Could you give the entries again, exactly as written?

====================

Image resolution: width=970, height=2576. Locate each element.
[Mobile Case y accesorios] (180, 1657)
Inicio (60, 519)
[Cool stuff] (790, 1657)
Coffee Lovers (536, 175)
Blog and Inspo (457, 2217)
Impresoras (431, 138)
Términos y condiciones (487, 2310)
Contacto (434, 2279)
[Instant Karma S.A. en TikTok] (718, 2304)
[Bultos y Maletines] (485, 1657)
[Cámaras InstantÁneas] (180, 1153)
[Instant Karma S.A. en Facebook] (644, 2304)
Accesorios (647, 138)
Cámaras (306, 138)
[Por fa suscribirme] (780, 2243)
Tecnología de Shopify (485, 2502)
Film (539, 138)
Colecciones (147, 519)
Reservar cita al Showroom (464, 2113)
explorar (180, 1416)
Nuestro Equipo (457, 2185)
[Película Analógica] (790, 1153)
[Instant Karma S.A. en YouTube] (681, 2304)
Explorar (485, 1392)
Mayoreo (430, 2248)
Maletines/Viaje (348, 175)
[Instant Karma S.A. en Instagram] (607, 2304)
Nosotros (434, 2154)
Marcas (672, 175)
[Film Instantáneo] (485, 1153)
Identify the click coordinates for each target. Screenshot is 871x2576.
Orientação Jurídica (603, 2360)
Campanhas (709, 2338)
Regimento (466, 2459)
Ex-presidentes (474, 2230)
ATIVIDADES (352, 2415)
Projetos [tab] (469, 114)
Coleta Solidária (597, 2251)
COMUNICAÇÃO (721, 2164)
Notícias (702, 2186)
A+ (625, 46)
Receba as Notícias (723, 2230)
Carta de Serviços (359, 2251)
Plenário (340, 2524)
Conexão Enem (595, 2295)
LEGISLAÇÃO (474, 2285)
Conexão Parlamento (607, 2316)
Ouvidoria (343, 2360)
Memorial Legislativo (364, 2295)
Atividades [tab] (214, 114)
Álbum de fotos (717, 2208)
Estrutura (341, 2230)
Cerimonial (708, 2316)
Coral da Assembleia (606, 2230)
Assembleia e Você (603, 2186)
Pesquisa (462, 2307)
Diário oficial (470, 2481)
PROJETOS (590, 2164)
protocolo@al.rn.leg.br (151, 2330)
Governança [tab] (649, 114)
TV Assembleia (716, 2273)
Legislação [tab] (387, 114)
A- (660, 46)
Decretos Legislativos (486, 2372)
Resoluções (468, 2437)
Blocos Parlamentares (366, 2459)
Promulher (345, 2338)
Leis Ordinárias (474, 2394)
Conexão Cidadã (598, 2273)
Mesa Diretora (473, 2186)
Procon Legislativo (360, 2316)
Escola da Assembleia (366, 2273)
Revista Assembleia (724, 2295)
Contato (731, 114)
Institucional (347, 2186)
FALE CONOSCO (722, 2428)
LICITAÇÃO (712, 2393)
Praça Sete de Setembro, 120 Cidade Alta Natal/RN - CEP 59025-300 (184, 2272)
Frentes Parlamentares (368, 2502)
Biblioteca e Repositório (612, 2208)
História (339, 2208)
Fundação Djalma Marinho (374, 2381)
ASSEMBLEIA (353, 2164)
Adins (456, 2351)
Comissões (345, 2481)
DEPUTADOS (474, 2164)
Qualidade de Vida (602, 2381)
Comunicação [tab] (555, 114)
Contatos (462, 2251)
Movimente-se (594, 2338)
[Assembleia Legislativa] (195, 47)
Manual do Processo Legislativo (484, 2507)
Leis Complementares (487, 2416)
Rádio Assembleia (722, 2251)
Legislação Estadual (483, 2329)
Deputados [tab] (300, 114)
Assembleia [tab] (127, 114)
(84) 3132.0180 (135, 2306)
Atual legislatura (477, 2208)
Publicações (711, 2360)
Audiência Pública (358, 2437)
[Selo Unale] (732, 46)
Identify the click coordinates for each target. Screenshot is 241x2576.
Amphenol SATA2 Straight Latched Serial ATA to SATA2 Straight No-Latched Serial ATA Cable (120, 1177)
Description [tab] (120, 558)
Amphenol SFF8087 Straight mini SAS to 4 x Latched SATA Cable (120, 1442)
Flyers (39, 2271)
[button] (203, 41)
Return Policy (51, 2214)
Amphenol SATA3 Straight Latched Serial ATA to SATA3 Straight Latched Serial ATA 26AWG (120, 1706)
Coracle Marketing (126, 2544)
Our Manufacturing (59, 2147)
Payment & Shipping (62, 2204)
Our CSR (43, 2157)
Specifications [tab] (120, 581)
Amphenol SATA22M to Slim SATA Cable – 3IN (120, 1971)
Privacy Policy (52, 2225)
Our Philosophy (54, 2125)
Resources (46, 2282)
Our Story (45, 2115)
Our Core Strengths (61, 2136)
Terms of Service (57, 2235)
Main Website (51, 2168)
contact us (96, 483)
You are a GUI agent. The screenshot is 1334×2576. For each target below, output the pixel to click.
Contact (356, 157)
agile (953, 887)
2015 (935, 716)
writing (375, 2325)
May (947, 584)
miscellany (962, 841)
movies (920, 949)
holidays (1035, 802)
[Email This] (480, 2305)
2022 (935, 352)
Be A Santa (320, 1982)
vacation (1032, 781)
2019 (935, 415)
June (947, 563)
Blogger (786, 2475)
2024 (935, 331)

====================

## Reply:
Image resolution: width=970, height=2576. Locate each element.
[Mobile Case y accesorios] (180, 1657)
Inicio (60, 519)
[Cool stuff] (790, 1657)
Coffee Lovers (536, 175)
Blog and Inspo (457, 2217)
Impresoras (431, 138)
Términos y condiciones (487, 2310)
Contacto (434, 2279)
[Instant Karma S.A. en TikTok] (718, 2304)
[Bultos y Maletines] (485, 1657)
[Cámaras InstantÁneas] (180, 1153)
[Instant Karma S.A. en Facebook] (644, 2304)
Accesorios (647, 138)
Cámaras (306, 138)
[Por fa suscribirme] (780, 2243)
Tecnología de Shopify (485, 2502)
Film (539, 138)
Colecciones (147, 519)
Reservar cita al Showroom (464, 2113)
explorar (180, 1416)
Nuestro Equipo (457, 2185)
[Película Analógica] (790, 1153)
[Instant Karma S.A. en YouTube] (681, 2304)
Explorar (485, 1392)
Mayoreo (430, 2248)
Maletines/Viaje (348, 175)
[Instant Karma S.A. en Instagram] (607, 2304)
Nosotros (434, 2154)
Marcas (672, 175)
[Film Instantáneo] (485, 1153)
Identify the click coordinates for each target. Screenshot is 871x2576.
Orientação Jurídica (603, 2360)
Campanhas (709, 2338)
Regimento (466, 2459)
Ex-presidentes (474, 2230)
ATIVIDADES (352, 2415)
Projetos [tab] (469, 114)
Coleta Solidária (597, 2251)
COMUNICAÇÃO (721, 2164)
Notícias (702, 2186)
A+ (625, 46)
Receba as Notícias (723, 2230)
Carta de Serviços (359, 2251)
Plenário (340, 2524)
Conexão Enem (595, 2295)
LEGISLAÇÃO (474, 2285)
Conexão Parlamento (607, 2316)
Ouvidoria (343, 2360)
Memorial Legislativo (364, 2295)
Atividades [tab] (214, 114)
Álbum de fotos (717, 2208)
Estrutura (341, 2230)
Cerimonial (708, 2316)
Coral da Assembleia (606, 2230)
Assembleia e Você (603, 2186)
Pesquisa (462, 2307)
Diário oficial (470, 2481)
PROJETOS (590, 2164)
protocolo@al.rn.leg.br (151, 2330)
Governança [tab] (649, 114)
TV Assembleia (716, 2273)
Legislação [tab] (387, 114)
A- (660, 46)
Decretos Legislativos (486, 2372)
Resoluções (468, 2437)
Blocos Parlamentares (366, 2459)
Promulher (345, 2338)
Leis Ordinárias (474, 2394)
Conexão Cidadã (598, 2273)
Mesa Diretora (473, 2186)
Procon Legislativo (360, 2316)
Escola da Assembleia (366, 2273)
Revista Assembleia (724, 2295)
Contato (731, 114)
Institucional (347, 2186)
FALE CONOSCO (722, 2428)
LICITAÇÃO (712, 2393)
Praça Sete de Setembro, 120 Cidade Alta Natal/RN - CEP 59025-300 (184, 2272)
Frentes Parlamentares (368, 2502)
Biblioteca e Repositório (612, 2208)
História (339, 2208)
Fundação Djalma Marinho (374, 2381)
ASSEMBLEIA (353, 2164)
Adins (456, 2351)
Comissões (345, 2481)
DEPUTADOS (474, 2164)
Qualidade de Vida (602, 2381)
Comunicação [tab] (555, 114)
Contatos (462, 2251)
Movimente-se (594, 2338)
[Assembleia Legislativa] (195, 47)
Manual do Processo Legislativo (484, 2507)
Leis Complementares (487, 2416)
Rádio Assembleia (722, 2251)
Legislação Estadual (483, 2329)
Deputados [tab] (300, 114)
Assembleia [tab] (127, 114)
(84) 3132.0180 (135, 2306)
Atual legislatura (477, 2208)
Publicações (711, 2360)
Audiência Pública (358, 2437)
[Selo Unale] (732, 46)
Identify the click coordinates for each target. Screenshot is 241x2576.
Amphenol SATA2 Straight Latched Serial ATA to SATA2 Straight No-Latched Serial ATA Cable (120, 1177)
Description [tab] (120, 558)
Amphenol SFF8087 Straight mini SAS to 4 x Latched SATA Cable (120, 1442)
Flyers (39, 2271)
[button] (203, 41)
Return Policy (51, 2214)
Amphenol SATA3 Straight Latched Serial ATA to SATA3 Straight Latched Serial ATA 26AWG (120, 1706)
Coracle Marketing (126, 2544)
Our Manufacturing (59, 2147)
Payment & Shipping (62, 2204)
Our CSR (43, 2157)
Specifications [tab] (120, 581)
Amphenol SATA22M to Slim SATA Cable – 3IN (120, 1971)
Privacy Policy (52, 2225)
Our Philosophy (54, 2125)
Resources (46, 2282)
Our Story (45, 2115)
Our Core Strengths (61, 2136)
Terms of Service (57, 2235)
Main Website (51, 2168)
contact us (96, 483)
You are a GUI agent. The screenshot is 1334×2576. For each target below, output the pixel to click.
Contact (356, 157)
agile (953, 887)
2015 (935, 716)
writing (375, 2325)
May (947, 584)
miscellany (962, 841)
movies (920, 949)
holidays (1035, 802)
[Email This] (480, 2305)
2022 (935, 352)
Be A Santa (320, 1982)
vacation (1032, 781)
2019 (935, 415)
June (947, 563)
Blogger (786, 2475)
2024 (935, 331)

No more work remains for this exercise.